Als die Siebziger enden und die Achtziger beginnen, wird es im Hause Aerosmith zugig. Die großen Erfolge verfliegen langsam, dann kommt es auch noch zum Streit. Doch die US-Rocker raufen sich wieder zusammen, feiern dank eines Hip-Hop-Covers ihr großes Comeback und spielen sich zurück an die Spitze des Rockolymp. Der erste Streich: Permanent Vacation.

von Timon Menge

Hier könnt ihr euch Permanent Vacation anhören:

Man mag es heutzutage kaum glauben, doch es gab einmal Zeiten, da wäre das Flugzeug Aerosmith beinahe abgestürzt. Blicken wir auf die ausgehenden Siebziger und beginnenden Achtziger zurück: Erfolgreiche Alben wie Toys In The Attic (1975) und Rocks (1976) gehören der Vergangenheit an. Gitarrist Joe Perry hat die Gruppe nach einem Streit mit Frontmann Steven Tyler verlassen. Mit Rock In A Hard Place (1982) veröffentlichen die übrigen Bandmitglieder ein enttäuschendes Album, kurz danach steigt auch Rhythmusgitarrist Brad Whitford aus. Doch zwei Jahre später kehren Perry und Whitford zu den Luftschmitzen zurück — und die Maschine gewinnt langsam wieder an Höhe.

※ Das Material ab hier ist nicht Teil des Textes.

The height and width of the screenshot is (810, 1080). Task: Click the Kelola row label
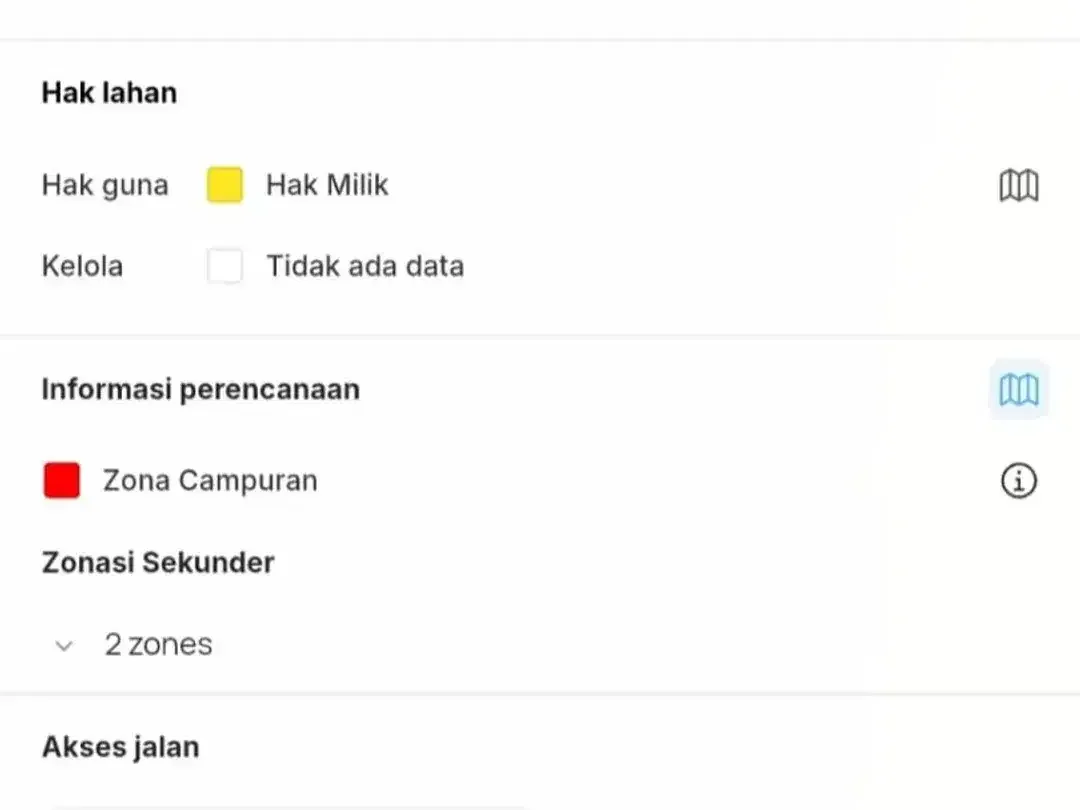pyautogui.click(x=82, y=266)
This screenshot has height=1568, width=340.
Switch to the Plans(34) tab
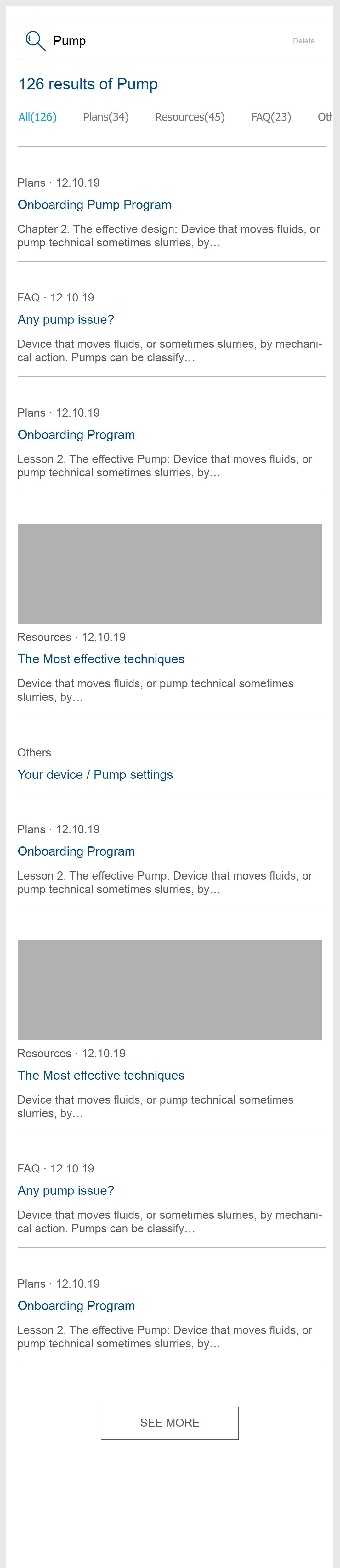[105, 117]
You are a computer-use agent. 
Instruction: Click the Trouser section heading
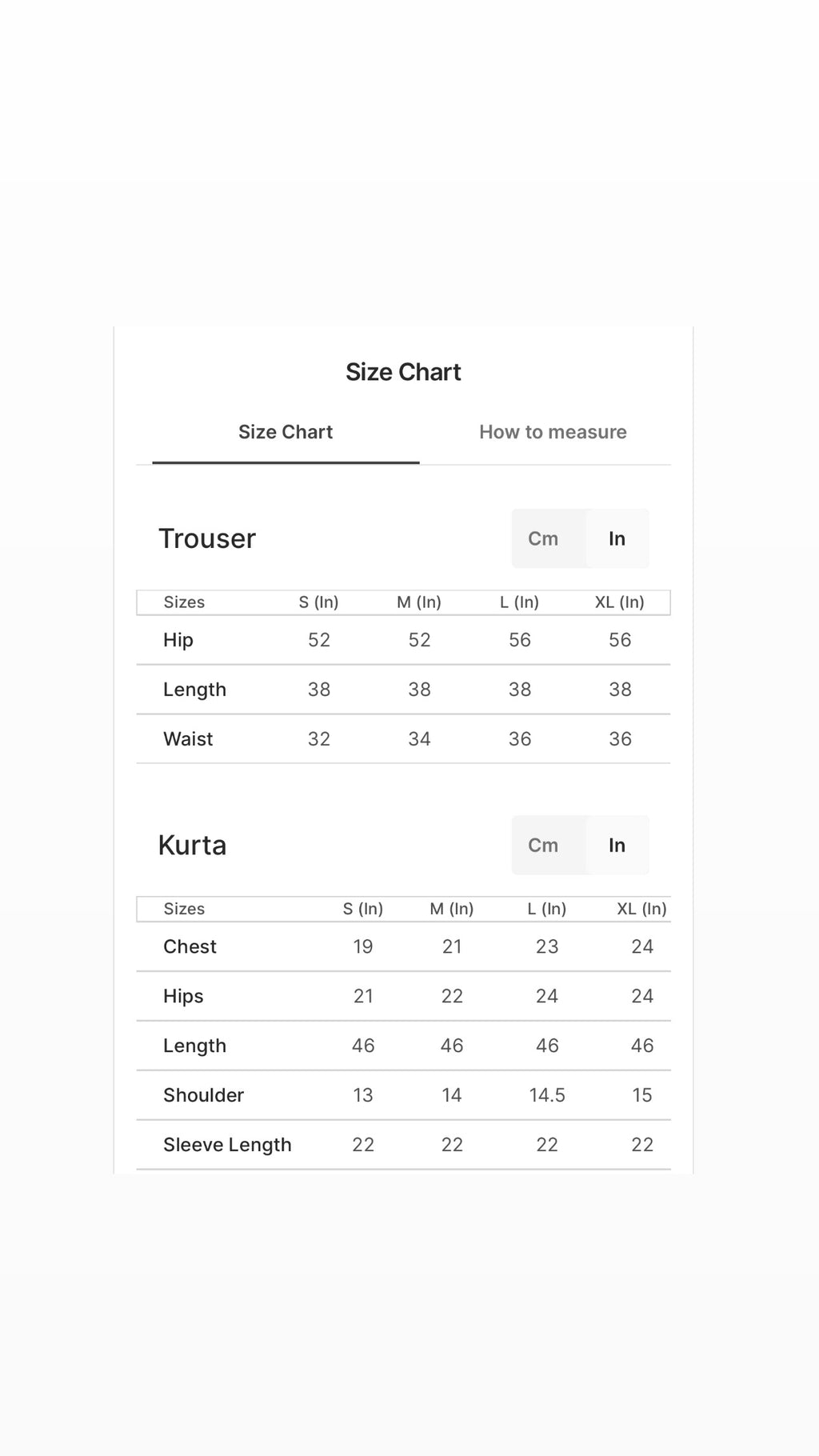pos(207,538)
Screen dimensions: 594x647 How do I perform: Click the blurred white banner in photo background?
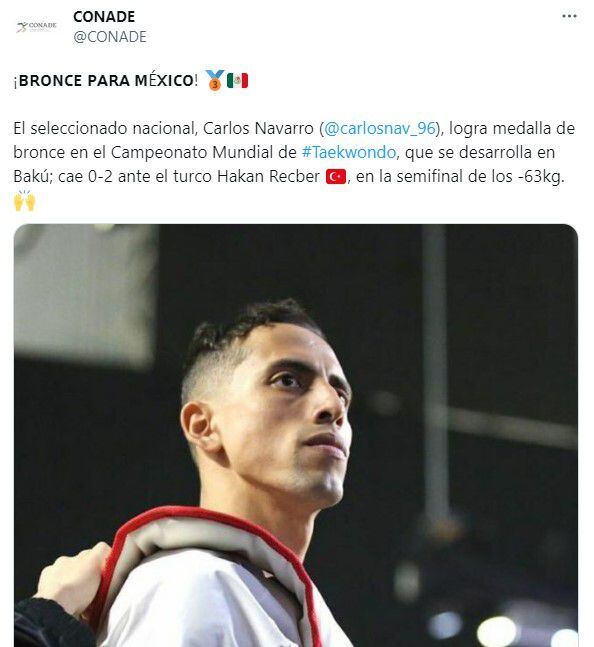(85, 295)

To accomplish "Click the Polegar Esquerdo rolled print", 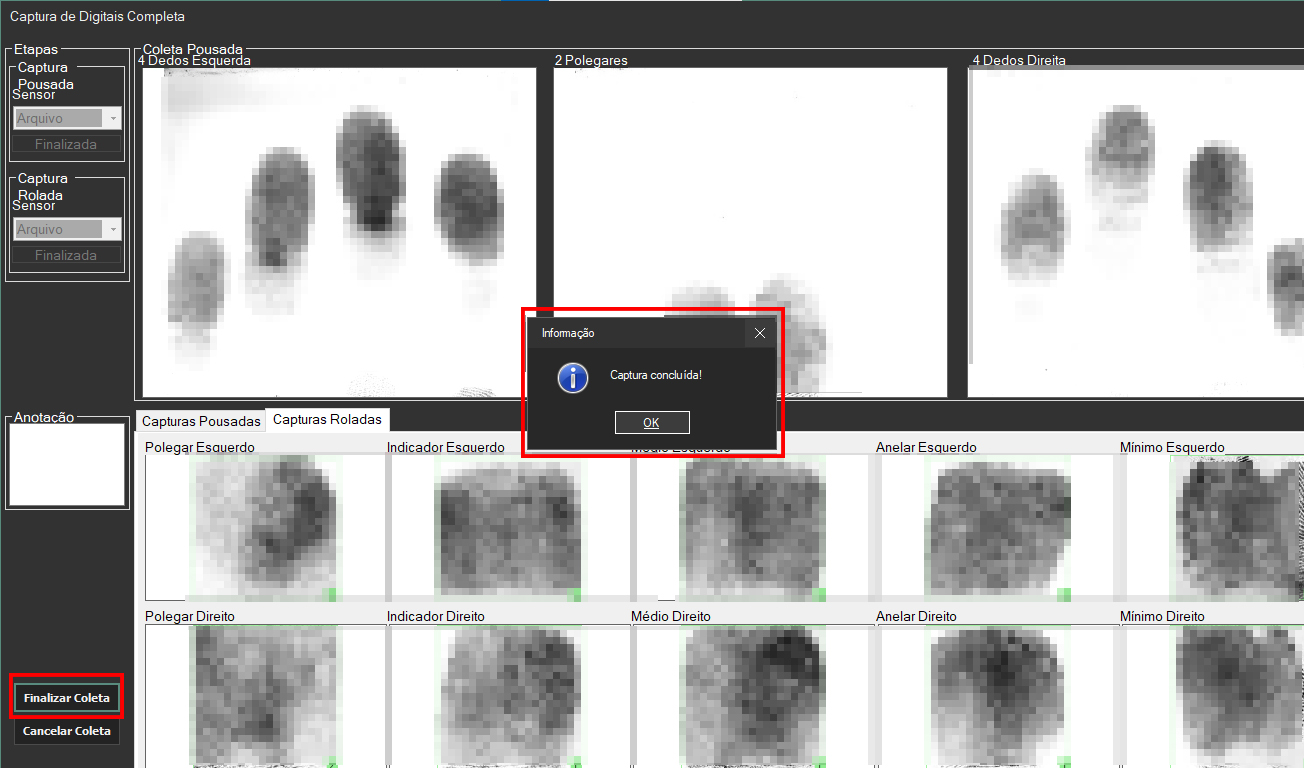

Der Startschuss für das große Aerosmith-Comeback fällt mit Done With Mirrors (1985), denn obwohl das Album nicht erfolgreicher gerät als sein Vorgänger Rock In A Hard Place, findet das klassische Aerosmith-Line-up darauf wieder zusammen. „Ich persönlich finde, dass Done With Mirrors unser uninspiriertestes Album ist“, stellt Gitarrist Perry in einem Interview klar. „Aber ich habe gehört, dass unsere Fans die Platte mögen, also werde ich mich nicht hinstellen und ihnen sagen, dass es schlecht ist. Wir mussten dieses Album aufnehmen, um zum nächsten zu gelangen, also hat es seinen Zweck erfüllt.“ Aerosmith bleiben nach der Veröffentlichung von Done With Mirrors noch eine Weile in der Versenkung — doch dann ändert ein Cover-Song alles.

Aerosmith goes Hip-Hop

Als Produzentenlegende Rick Rubin an Raising Hell arbeitet, dem dritten Album der US-amerikanischen Hip-Hop-Gruppe Run-D.M.C., hat er eine Idee. Warum nicht Rap und Rock zusammenbringen und die Vergangenheit mit der Gegenwart verschmelzen? Er stellt fest, dass Run-D.M.C. bei ihren Live-Auftritten ein Sample des Aerosmith-Songs Walk This Way verwenden und schlägt dem Hip-Hop-Trio eine Kollaboration mit den altgedienten Bluesrockern vor. Begeistert sind Run-D.M.C. zunächst nicht, lassen sich aber zu der Zusammenarbeit überreden. Am 4. Juli 1986 erscheint Walk This Way noch einmal, diesmal von Run-D.M.C. und Aerosmith. Plötzlich stehen Steven Tyler und Co. wieder in der Mitte der musikalischen Gesellschaft. Doch das war noch nicht alles.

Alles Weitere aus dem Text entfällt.